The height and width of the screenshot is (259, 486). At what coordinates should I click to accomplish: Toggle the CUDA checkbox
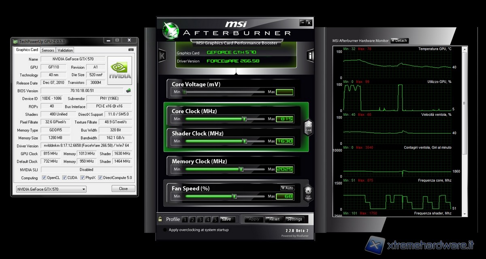point(64,178)
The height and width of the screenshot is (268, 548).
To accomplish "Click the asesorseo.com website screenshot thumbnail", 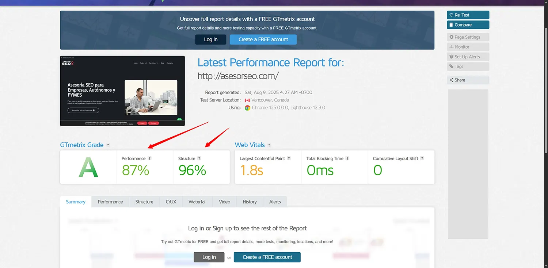I will pyautogui.click(x=122, y=91).
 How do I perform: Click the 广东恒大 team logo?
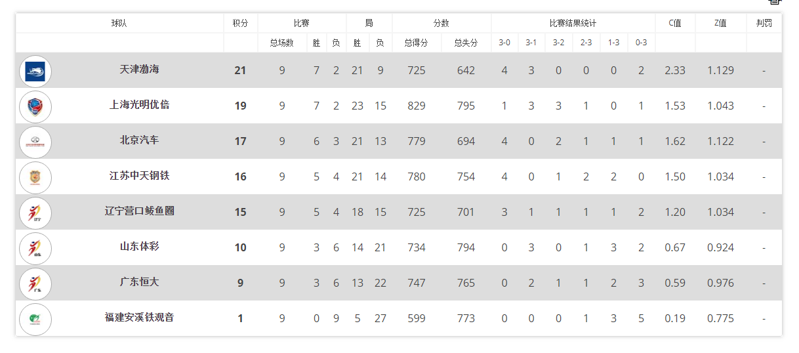tap(35, 283)
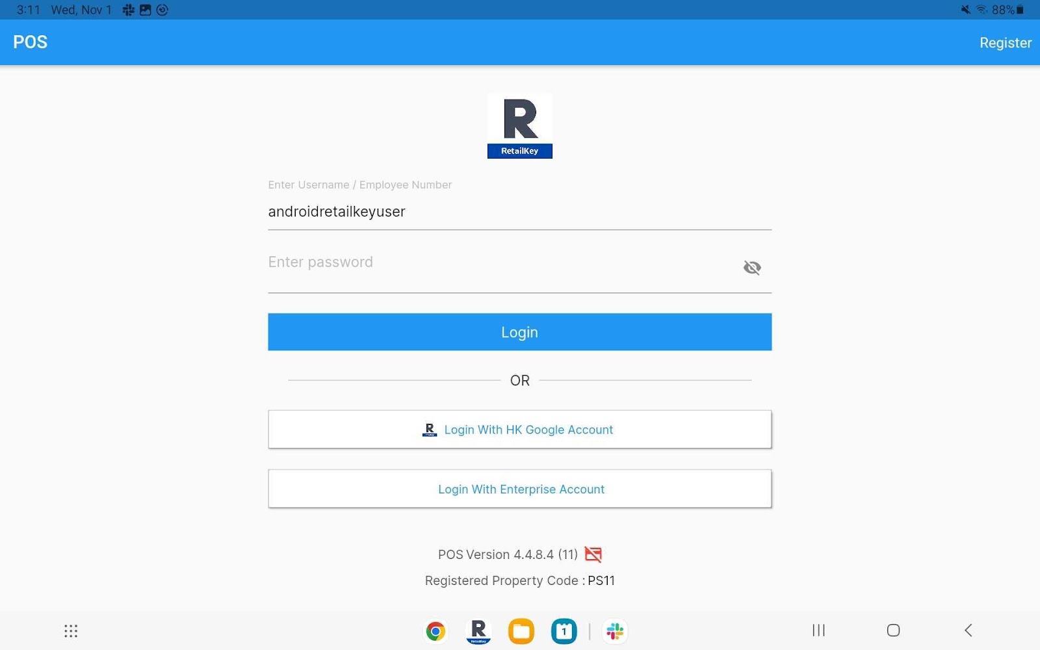This screenshot has height=650, width=1040.
Task: Tap the recent apps navigation button
Action: [x=818, y=630]
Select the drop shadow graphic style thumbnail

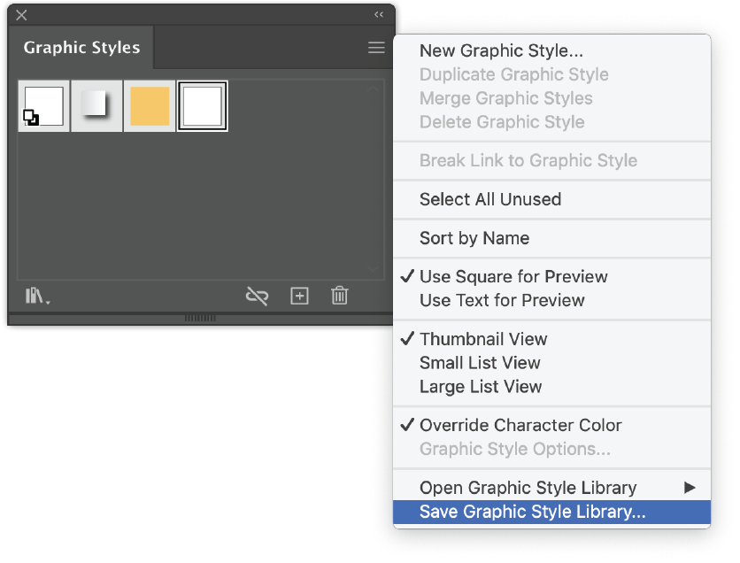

═══

What the task asks :: Please write out everything above, from the line containing "How do I perform: Click the 广东恒大 team logo?" down to the final line, as a numbered list. Skip any blank lines and leave the pictures out.

Completed task ::
1.  How do I perform: Click the 广东恒大 team logo?
2. tap(35, 283)
3. This screenshot has height=650, width=1040.
4. Task: Tap the recent apps navigation button
5. Action: [x=818, y=630]
6. Select the drop shadow graphic style thumbnail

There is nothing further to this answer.